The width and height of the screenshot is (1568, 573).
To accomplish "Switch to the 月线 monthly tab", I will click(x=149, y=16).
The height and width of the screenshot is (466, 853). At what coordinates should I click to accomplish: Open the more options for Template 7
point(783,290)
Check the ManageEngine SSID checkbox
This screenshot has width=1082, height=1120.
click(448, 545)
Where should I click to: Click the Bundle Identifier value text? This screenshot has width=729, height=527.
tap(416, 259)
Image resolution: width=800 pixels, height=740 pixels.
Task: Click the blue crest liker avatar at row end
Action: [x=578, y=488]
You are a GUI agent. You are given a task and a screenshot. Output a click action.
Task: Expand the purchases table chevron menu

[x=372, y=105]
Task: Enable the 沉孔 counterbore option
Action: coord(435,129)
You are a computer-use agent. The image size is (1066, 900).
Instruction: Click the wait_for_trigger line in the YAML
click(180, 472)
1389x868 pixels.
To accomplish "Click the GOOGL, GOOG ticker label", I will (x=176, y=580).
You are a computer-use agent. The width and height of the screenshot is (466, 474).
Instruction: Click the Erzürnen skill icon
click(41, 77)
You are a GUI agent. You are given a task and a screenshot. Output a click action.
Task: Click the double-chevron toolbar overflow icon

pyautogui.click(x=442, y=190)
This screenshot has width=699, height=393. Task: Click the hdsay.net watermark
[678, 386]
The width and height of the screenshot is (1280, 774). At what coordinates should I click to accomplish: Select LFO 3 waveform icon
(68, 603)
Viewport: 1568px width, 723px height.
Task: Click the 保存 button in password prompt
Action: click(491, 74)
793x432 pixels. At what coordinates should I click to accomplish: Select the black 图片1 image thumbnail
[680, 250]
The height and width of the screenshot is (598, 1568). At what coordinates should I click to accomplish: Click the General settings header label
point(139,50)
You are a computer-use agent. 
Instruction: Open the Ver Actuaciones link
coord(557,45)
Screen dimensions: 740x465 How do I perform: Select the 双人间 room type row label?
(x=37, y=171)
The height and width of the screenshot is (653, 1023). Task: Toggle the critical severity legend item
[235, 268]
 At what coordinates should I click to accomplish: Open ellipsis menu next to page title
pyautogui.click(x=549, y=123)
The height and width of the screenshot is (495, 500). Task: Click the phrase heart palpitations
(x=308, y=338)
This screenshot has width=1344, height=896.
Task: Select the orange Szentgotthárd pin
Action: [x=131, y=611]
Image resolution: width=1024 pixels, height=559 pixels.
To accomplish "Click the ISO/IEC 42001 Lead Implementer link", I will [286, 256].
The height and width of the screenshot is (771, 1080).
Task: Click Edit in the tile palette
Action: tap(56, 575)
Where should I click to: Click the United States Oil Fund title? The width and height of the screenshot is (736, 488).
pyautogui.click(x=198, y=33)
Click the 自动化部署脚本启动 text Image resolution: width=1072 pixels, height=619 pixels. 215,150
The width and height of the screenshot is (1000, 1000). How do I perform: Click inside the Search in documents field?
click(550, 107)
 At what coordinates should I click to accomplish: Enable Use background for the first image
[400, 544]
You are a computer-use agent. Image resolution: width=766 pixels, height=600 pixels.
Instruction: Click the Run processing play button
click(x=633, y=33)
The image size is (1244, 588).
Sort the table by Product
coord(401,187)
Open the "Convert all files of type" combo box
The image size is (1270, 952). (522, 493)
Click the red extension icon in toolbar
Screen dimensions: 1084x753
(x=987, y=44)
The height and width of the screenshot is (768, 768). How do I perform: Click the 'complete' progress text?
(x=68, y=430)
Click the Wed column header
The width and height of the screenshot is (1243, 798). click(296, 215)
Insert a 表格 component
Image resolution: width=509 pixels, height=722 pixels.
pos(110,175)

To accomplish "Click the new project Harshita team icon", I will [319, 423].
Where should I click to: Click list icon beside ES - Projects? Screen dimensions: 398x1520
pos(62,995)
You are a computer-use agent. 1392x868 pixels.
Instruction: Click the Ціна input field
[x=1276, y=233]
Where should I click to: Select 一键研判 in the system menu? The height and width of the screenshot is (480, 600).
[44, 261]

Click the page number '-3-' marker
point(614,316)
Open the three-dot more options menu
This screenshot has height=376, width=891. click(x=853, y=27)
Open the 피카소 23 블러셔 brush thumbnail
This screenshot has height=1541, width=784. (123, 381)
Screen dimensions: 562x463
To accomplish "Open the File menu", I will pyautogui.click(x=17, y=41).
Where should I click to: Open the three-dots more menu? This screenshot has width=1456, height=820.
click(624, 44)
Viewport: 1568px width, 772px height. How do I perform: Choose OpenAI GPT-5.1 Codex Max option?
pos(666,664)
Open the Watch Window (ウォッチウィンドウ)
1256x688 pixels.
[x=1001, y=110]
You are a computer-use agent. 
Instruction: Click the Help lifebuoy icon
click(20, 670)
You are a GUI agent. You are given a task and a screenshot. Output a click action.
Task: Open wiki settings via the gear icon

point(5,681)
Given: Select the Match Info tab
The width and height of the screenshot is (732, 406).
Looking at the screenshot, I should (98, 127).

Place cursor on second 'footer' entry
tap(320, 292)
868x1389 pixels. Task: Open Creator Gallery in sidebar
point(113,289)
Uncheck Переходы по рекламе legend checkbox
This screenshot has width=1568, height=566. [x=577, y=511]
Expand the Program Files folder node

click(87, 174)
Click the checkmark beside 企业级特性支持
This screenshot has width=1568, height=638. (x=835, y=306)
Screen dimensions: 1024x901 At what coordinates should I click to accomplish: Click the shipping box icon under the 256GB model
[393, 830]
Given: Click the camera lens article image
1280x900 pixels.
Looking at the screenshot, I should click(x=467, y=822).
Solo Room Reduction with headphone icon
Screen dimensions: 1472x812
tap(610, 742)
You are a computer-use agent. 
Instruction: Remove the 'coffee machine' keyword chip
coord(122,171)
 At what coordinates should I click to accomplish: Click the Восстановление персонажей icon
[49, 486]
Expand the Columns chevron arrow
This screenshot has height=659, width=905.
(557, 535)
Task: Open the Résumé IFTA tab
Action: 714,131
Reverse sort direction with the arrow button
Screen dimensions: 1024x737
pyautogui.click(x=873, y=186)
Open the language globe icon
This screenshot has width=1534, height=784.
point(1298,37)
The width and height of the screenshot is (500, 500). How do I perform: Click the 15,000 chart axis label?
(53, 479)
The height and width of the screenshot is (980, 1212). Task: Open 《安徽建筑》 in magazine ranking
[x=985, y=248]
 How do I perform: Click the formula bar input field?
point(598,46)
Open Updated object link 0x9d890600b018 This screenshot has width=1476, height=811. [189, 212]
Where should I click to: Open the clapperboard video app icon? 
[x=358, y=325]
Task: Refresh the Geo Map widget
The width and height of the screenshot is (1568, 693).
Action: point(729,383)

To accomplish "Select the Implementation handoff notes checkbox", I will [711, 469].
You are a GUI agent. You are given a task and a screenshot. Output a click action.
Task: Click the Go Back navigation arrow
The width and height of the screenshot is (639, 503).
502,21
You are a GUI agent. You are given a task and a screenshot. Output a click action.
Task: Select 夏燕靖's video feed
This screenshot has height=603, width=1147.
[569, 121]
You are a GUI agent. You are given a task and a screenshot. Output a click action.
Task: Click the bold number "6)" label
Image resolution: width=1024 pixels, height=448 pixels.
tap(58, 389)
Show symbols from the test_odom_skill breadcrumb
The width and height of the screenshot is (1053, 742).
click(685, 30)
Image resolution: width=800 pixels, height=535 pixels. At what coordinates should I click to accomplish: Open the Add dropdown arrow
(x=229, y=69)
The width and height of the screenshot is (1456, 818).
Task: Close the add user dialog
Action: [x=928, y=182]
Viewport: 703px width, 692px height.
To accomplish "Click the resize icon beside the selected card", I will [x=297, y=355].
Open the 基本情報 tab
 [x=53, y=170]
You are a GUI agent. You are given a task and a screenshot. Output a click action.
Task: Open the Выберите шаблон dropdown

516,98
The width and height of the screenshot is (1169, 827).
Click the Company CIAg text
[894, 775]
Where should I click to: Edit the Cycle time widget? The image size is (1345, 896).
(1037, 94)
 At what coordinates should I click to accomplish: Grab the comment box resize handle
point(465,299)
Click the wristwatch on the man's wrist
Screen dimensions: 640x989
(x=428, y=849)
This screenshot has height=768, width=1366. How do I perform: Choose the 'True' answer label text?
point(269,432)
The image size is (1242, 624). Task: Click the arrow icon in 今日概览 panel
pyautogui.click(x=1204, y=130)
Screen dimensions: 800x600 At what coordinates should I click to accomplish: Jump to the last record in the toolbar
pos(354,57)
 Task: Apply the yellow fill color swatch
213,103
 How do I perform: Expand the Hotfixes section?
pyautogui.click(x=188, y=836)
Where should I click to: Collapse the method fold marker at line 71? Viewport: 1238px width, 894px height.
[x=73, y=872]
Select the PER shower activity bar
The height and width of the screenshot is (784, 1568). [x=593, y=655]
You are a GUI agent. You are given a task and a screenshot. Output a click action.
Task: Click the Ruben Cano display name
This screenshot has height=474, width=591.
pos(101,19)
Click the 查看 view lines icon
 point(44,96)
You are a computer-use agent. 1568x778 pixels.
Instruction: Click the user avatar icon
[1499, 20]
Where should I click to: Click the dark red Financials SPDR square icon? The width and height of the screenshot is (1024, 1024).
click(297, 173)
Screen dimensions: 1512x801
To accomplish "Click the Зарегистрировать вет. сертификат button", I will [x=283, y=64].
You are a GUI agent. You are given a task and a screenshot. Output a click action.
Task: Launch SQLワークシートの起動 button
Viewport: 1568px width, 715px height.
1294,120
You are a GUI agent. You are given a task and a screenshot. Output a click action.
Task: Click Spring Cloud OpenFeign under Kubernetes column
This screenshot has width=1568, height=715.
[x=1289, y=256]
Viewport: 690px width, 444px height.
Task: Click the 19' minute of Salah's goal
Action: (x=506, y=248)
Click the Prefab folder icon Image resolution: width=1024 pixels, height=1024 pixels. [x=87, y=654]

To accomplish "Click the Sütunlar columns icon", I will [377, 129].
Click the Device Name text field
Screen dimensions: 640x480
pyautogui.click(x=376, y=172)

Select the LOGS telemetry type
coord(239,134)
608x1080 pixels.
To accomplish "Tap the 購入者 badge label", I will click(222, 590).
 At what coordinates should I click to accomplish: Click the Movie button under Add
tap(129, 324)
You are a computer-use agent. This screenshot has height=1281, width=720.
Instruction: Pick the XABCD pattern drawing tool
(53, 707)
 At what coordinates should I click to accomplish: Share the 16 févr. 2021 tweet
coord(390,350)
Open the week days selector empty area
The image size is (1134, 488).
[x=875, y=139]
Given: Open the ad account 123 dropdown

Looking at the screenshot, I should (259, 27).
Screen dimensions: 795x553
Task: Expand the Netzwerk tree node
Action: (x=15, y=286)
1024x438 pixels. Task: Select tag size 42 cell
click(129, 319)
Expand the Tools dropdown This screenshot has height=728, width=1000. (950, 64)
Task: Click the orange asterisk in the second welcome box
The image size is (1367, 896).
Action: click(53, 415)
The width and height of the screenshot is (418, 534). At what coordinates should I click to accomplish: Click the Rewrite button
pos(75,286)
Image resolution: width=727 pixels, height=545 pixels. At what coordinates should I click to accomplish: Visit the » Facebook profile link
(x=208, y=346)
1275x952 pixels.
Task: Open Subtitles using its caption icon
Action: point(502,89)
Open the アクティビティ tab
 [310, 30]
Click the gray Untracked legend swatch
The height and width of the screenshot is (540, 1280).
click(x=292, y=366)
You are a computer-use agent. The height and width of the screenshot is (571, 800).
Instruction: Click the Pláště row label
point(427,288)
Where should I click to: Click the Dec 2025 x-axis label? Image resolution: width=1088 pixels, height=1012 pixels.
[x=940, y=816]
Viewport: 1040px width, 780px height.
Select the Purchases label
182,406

ACTIVITY: Set down the lines of the listing word for word, from its first line through the line containing "Check the ManageEngine SSID checkbox". Both of those lines belong in the answer, and no others do.

RESPONSE:
The width and height of the screenshot is (1568, 573).
To accomplish "Switch to the 月线 monthly tab", I will click(x=149, y=16).
The height and width of the screenshot is (466, 853). At what coordinates should I click to accomplish: Open the more options for Template 7
point(783,290)
Check the ManageEngine SSID checkbox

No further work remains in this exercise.